Hari Ibu di Indonesia dirayakan secara nasional pada tanggal 22 Desember. Tanggal ini diresmikan oleh Presiden Soekarno di bawah Keputusan Presiden Republik Indonesia No. 316 Tahun 1959 tanggal 16 Desember 1959, pada ulang tahun ke-25 Kongres Perempuan Indonesia 1928. Penetapan 22 Desember sebagai peringatan Hari Ibu mengacu pada pelaksanaan Kongres Perempuan Indonesia I yang dihelat tanggal 22-25 Desember 1928, atau hanya beberapa pekan setelah Kongres Pemuda II yang menghasilkan Sumpah Pemuda. Kongres tersebut dilangsungkan di Yogyakarta, tepatnya di Ndalem Joyodipuran. Sekarang, gedung itu digunakan sebagai Kantor Balai Pelestarian Sejarah dan Nilai Tradisional yang terletak di Jalan Brigjen Katamso, Yogyakarta. Kongres ini dihadiri oleh sekitar 30 organisasi wanita yang tersebar di kota Jawa dan Sumatera. Selain itu, kongres ini juga dihadiri oleh wakil-wakil dari Boedi Oetomo, PNI, PSI, Jong Java, Muhammadiyah, dan organisasi pergerakan lainnya.

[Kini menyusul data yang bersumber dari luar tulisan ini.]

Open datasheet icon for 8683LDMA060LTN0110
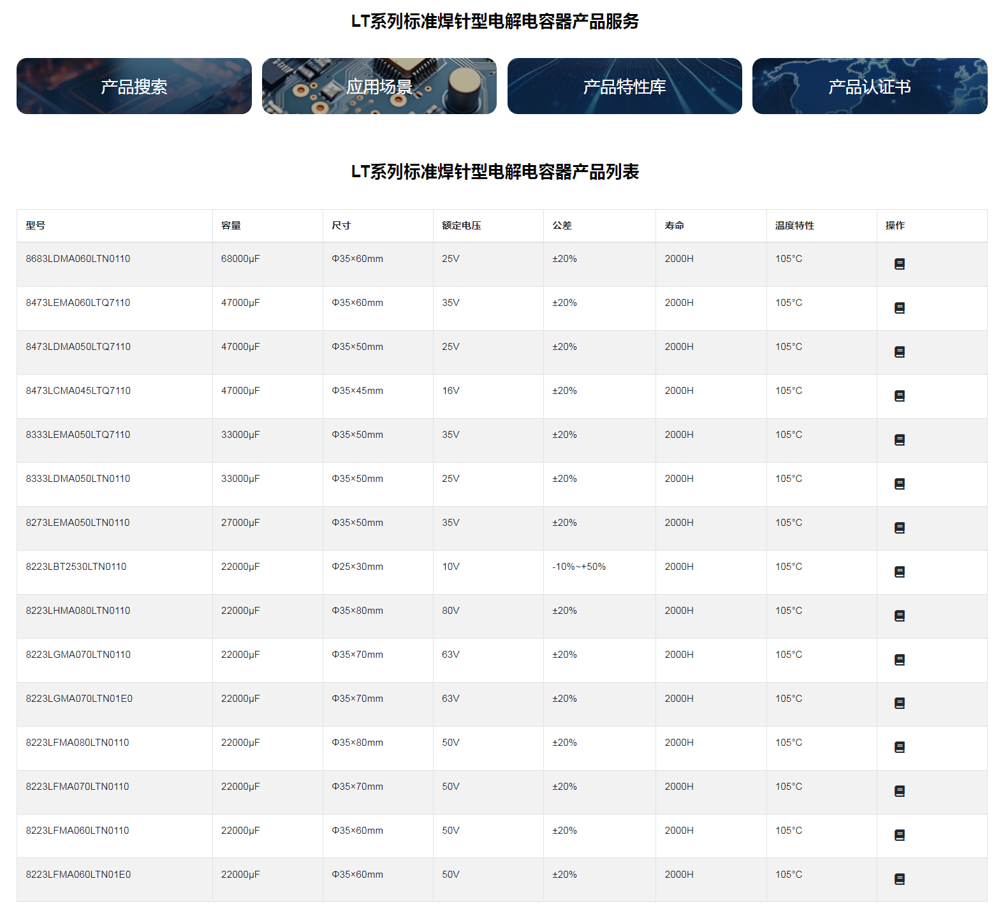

Pertemuan yang dilakukan dari 22 sampai 25 Desember 1928 itu membahas tentang pertalian perkumpulan perempuan di Indonesia dan juga membicarakan kewajiban, keperluan dan kemajuan perempuan. Pada masa pergerakan, isu utama yang sedang hangat adalah mengenai pendidikan perempuan bagi anak gadis, perkawinan anak-anak, kawin paksa, permaduan dan perceraian secara sewenang-wenang. Ketika itu perempuan dianggap hanya disiapkan menuju perkawinan. Perempuan dianggap hanya sebagai istri, ibu, dan pengurus rumah tangga atau sering disebut "Dapur, Sumur, Kasur" . Setelah itu, perempuan hanya pasrah melayani keluarga beserta suaminya. Perempuan hanya berada pada ranah domestik, Perempuan di masa itu banyak yang mendapatkan talak dari suaminya. Otomatis mereka yang tak berpendidikan akan dikembalikan kepada keluarganya. Maka dari itu, Kongres Perempuan Pertama untuk menyuarakan pentingnya perempuan Indonesia atas haknya. Salah satu hasil keputusannya adalah dibentuknya organisasi mandiri yang bernama Perikatan Perkoempoelan Isteri Indonesia (PPII).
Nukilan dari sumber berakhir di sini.